PK: That is a relief!

:SG: Oddly, this question, among thousands of statistically validated
:SG: interpretive questions in psychometrics runs through the
:SG: mainstream of all religions.

PK: I did not know that.

:SG: Did Jesus make love to anyone? would be an example.

PK: I did not have sexual relations with Jesus, and I think that is the extent of my interest in that question.

:SG: Rasputin was a believer in orgies and sexual sin as a gateway to
:SG: soul-liberation. This ridiculous idea has been proposed in both
:SG: sects and sub-cultures for millennia. But I use it only to show
:SG: the important or relevance of the question posed above.

PK: Do you understand the significance of the tantric approach?
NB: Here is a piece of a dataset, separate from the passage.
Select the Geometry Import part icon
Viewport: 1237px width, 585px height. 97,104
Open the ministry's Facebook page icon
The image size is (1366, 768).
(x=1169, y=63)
:SG: Scholarship that includes, incorporates or respectfully allows
:SG: for contradiction, argument, debate, even enmity ... is the only
:SG: scholarship I consider fitting the definition of scholarship.

PK: I'm cool with that.

:SG: Research into mythology is not research, it is anthropology or
:SG: cultural studies or socio-historical studies.
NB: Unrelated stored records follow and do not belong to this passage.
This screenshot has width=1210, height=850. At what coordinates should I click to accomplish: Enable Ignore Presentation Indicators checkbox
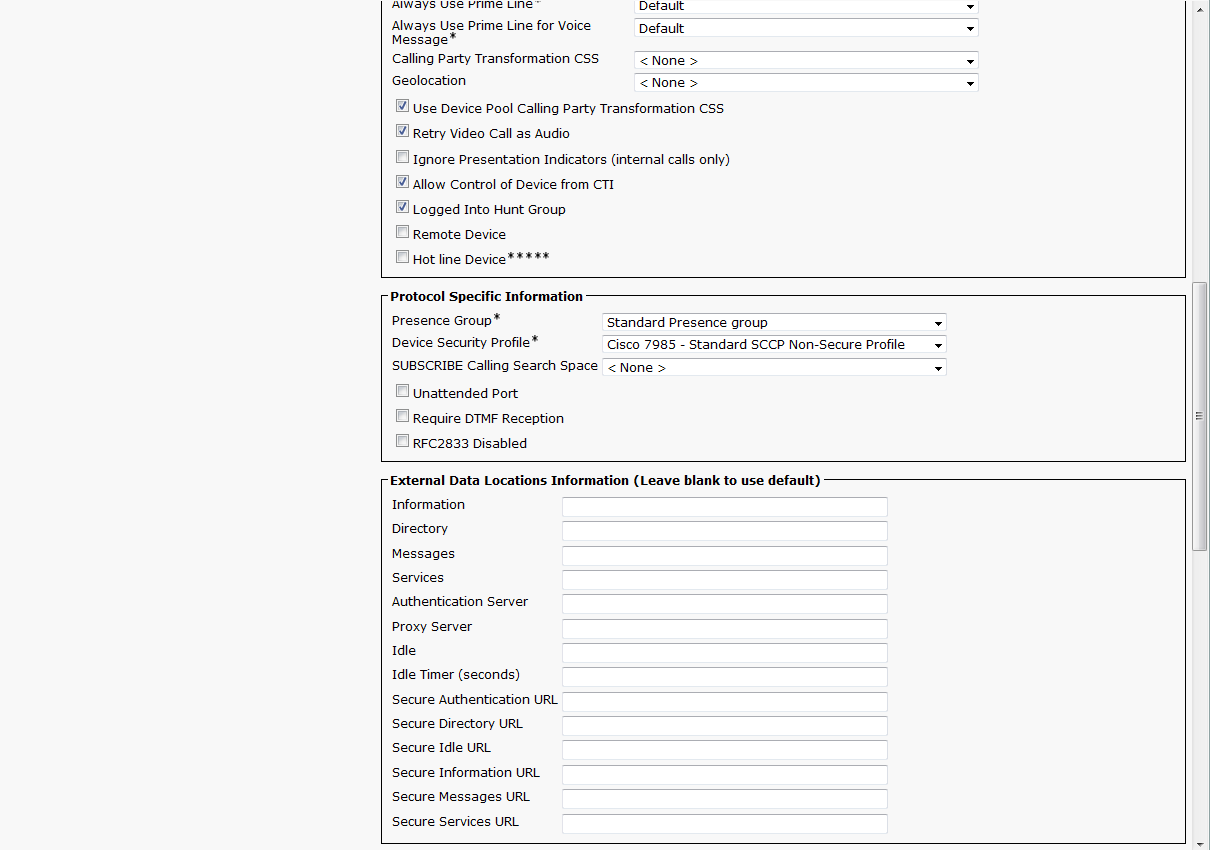[403, 157]

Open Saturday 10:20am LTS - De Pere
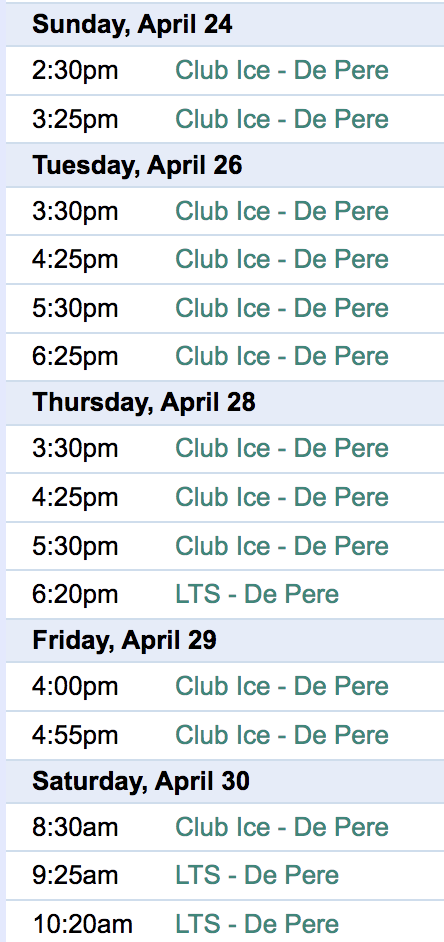(257, 924)
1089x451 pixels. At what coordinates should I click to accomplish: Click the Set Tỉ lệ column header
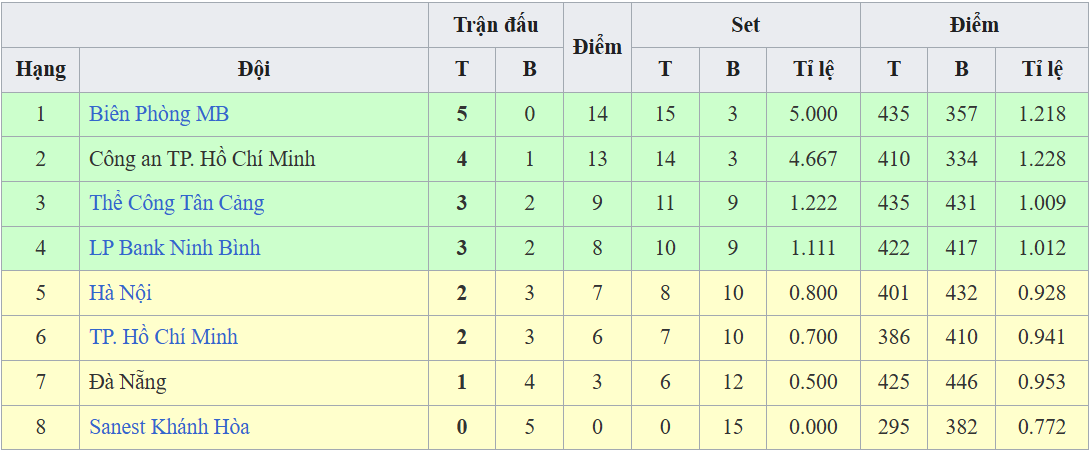click(x=813, y=70)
PK: These things are their own sciences. Even our ancients had their own ancients.

:SG: For Baha'i to use the terms scholarship and research as though religion is somewhat like an amoeba or a galaxy is absurd.
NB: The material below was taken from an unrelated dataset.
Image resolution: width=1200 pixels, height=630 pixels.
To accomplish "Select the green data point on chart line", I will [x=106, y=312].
:SG: Finally, back to the biscuit - as I said and it seems now concurred,
:SG: the minor differences between the "God sufficeth... " passages
:SG: is a distraction - a tempest in a teapot. If Baha'is do not want
:SG: to be considered zealots, lighten up. Balance prayer with deeds and

PK: If you are not interested in such questions, I can understand that. Please consider, though, that just as you might be uninterested by such questions, others are interested in such questions. They are even entitled to ask such questions here. Please do not put others down for asking these questions in this place.

:SG: study with humility. Work on our own defects and embolden our strengths.
:SG: AND as for the defects, the ones we are not permitted to
:SG: confess in public ... that will lead to my next subject.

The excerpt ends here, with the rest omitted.